- _Work required_
The records below are to be duplicated exactly as they appear.

Records excerpted from a collection:

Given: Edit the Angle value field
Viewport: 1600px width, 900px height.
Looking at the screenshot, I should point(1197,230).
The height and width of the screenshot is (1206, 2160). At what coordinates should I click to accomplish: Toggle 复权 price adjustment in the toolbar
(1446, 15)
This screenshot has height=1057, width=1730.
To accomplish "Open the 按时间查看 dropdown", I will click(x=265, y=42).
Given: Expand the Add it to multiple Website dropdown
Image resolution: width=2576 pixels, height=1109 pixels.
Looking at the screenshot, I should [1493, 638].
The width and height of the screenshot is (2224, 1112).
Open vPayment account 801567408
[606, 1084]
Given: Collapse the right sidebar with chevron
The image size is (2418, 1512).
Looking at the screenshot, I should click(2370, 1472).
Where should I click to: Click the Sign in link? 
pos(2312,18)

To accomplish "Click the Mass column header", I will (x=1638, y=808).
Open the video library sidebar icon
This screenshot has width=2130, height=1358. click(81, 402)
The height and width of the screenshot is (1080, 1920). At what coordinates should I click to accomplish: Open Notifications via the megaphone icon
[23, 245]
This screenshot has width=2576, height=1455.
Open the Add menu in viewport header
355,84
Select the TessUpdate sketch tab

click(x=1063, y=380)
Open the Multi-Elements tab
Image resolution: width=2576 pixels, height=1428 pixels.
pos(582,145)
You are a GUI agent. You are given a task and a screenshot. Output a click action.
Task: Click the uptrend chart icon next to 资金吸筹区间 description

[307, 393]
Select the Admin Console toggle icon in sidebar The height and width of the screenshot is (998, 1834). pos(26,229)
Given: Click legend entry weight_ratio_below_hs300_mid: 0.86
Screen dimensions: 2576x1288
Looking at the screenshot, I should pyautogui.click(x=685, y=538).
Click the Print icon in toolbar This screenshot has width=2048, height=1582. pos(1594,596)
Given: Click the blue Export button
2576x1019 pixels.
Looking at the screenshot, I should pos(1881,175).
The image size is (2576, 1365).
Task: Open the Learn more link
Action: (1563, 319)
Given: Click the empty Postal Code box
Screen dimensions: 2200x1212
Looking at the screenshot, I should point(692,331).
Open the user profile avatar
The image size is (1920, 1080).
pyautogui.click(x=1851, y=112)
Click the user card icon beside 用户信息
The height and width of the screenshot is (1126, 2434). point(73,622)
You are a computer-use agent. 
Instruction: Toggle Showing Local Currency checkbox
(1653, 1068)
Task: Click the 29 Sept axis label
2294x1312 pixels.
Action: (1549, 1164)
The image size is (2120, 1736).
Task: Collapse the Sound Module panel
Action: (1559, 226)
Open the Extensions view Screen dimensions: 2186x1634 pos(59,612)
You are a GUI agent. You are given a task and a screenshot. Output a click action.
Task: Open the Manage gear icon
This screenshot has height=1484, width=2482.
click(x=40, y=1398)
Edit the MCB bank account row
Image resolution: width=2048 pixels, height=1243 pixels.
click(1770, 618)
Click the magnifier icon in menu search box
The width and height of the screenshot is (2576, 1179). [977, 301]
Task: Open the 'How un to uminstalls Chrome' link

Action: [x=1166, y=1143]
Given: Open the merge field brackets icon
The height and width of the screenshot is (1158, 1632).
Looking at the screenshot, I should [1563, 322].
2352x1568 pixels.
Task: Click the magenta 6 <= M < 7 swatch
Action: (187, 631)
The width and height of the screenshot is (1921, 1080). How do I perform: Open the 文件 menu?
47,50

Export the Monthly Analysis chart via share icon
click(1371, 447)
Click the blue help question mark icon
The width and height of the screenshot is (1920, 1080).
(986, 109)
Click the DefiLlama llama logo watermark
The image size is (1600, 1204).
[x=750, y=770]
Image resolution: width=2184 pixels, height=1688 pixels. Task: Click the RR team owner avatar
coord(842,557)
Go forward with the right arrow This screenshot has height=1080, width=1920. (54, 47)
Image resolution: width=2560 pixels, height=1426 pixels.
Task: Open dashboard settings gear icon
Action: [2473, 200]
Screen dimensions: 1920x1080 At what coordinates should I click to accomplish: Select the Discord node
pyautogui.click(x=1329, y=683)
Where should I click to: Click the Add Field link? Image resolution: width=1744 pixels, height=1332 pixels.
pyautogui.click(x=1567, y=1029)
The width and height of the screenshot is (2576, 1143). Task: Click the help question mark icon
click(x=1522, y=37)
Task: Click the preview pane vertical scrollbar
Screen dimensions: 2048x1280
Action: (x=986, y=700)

- _Result of this task_
Given: Edit the Angle value field
Viewport: 1600px width, 900px height.
Looking at the screenshot, I should point(1197,230).
The height and width of the screenshot is (1206, 2160). At what coordinates should I click to accomplish: Toggle 复权 price adjustment in the toolbar
(1446, 15)
This screenshot has height=1057, width=1730.
To accomplish "Open the 按时间查看 dropdown", I will click(x=265, y=42).
Given: Expand the Add it to multiple Website dropdown
Image resolution: width=2576 pixels, height=1109 pixels.
Looking at the screenshot, I should [1493, 638].
The width and height of the screenshot is (2224, 1112).
Open vPayment account 801567408
[606, 1084]
Given: Collapse the right sidebar with chevron
The image size is (2418, 1512).
Looking at the screenshot, I should click(2370, 1472).
Where should I click to: Click the Sign in link? 
pos(2312,18)

To accomplish "Click the Mass column header", I will (x=1638, y=808).
Open the video library sidebar icon
This screenshot has width=2130, height=1358. click(81, 402)
The height and width of the screenshot is (1080, 1920). At what coordinates should I click to accomplish: Open Notifications via the megaphone icon
[23, 245]
This screenshot has width=2576, height=1455.
Open the Add menu in viewport header
355,84
Select the TessUpdate sketch tab

click(x=1063, y=380)
Open the Multi-Elements tab
Image resolution: width=2576 pixels, height=1428 pixels.
pos(582,145)
You are a GUI agent. You are given a task and a screenshot. Output a click action.
Task: Click the uptrend chart icon next to 资金吸筹区间 description

[307, 393]
Select the Admin Console toggle icon in sidebar The height and width of the screenshot is (998, 1834). pos(26,229)
Given: Click legend entry weight_ratio_below_hs300_mid: 0.86
Screen dimensions: 2576x1288
Looking at the screenshot, I should pyautogui.click(x=685, y=538).
Click the Print icon in toolbar This screenshot has width=2048, height=1582. pos(1594,596)
Given: Click the blue Export button
2576x1019 pixels.
Looking at the screenshot, I should pos(1881,175).
The image size is (2576, 1365).
Task: Open the Learn more link
Action: (1563, 319)
Given: Click the empty Postal Code box
Screen dimensions: 2200x1212
Looking at the screenshot, I should point(692,331).
Open the user profile avatar
The image size is (1920, 1080).
pyautogui.click(x=1851, y=112)
Click the user card icon beside 用户信息
The height and width of the screenshot is (1126, 2434). point(73,622)
You are a computer-use agent. 
Instruction: Toggle Showing Local Currency checkbox
(1653, 1068)
Task: Click the 29 Sept axis label
2294x1312 pixels.
Action: (1549, 1164)
The image size is (2120, 1736).
Task: Collapse the Sound Module panel
Action: (1559, 226)
Open the Extensions view Screen dimensions: 2186x1634 pos(59,612)
You are a GUI agent. You are given a task and a screenshot. Output a click action.
Task: Open the Manage gear icon
This screenshot has height=1484, width=2482.
click(x=40, y=1398)
Edit the MCB bank account row
Image resolution: width=2048 pixels, height=1243 pixels.
click(1770, 618)
Click the magnifier icon in menu search box
The width and height of the screenshot is (2576, 1179). [977, 301]
Task: Open the 'How un to uminstalls Chrome' link

Action: [x=1166, y=1143]
Given: Open the merge field brackets icon
The height and width of the screenshot is (1158, 1632).
Looking at the screenshot, I should [1563, 322].
2352x1568 pixels.
Task: Click the magenta 6 <= M < 7 swatch
Action: (187, 631)
The width and height of the screenshot is (1921, 1080). How do I perform: Open the 文件 menu?
47,50

Export the Monthly Analysis chart via share icon
click(1371, 447)
Click the blue help question mark icon
The width and height of the screenshot is (1920, 1080).
(986, 109)
Click the DefiLlama llama logo watermark
The image size is (1600, 1204).
[x=750, y=770]
Image resolution: width=2184 pixels, height=1688 pixels. Task: Click the RR team owner avatar
coord(842,557)
Go forward with the right arrow This screenshot has height=1080, width=1920. (54, 47)
Image resolution: width=2560 pixels, height=1426 pixels.
Task: Open dashboard settings gear icon
Action: [2473, 200]
Screen dimensions: 1920x1080 At what coordinates should I click to accomplish: Select the Discord node
pyautogui.click(x=1329, y=683)
Where should I click to: Click the Add Field link? Image resolution: width=1744 pixels, height=1332 pixels.
pyautogui.click(x=1567, y=1029)
The width and height of the screenshot is (2576, 1143). Task: Click the help question mark icon
click(x=1522, y=37)
Task: Click the preview pane vertical scrollbar
Screen dimensions: 2048x1280
Action: (x=986, y=700)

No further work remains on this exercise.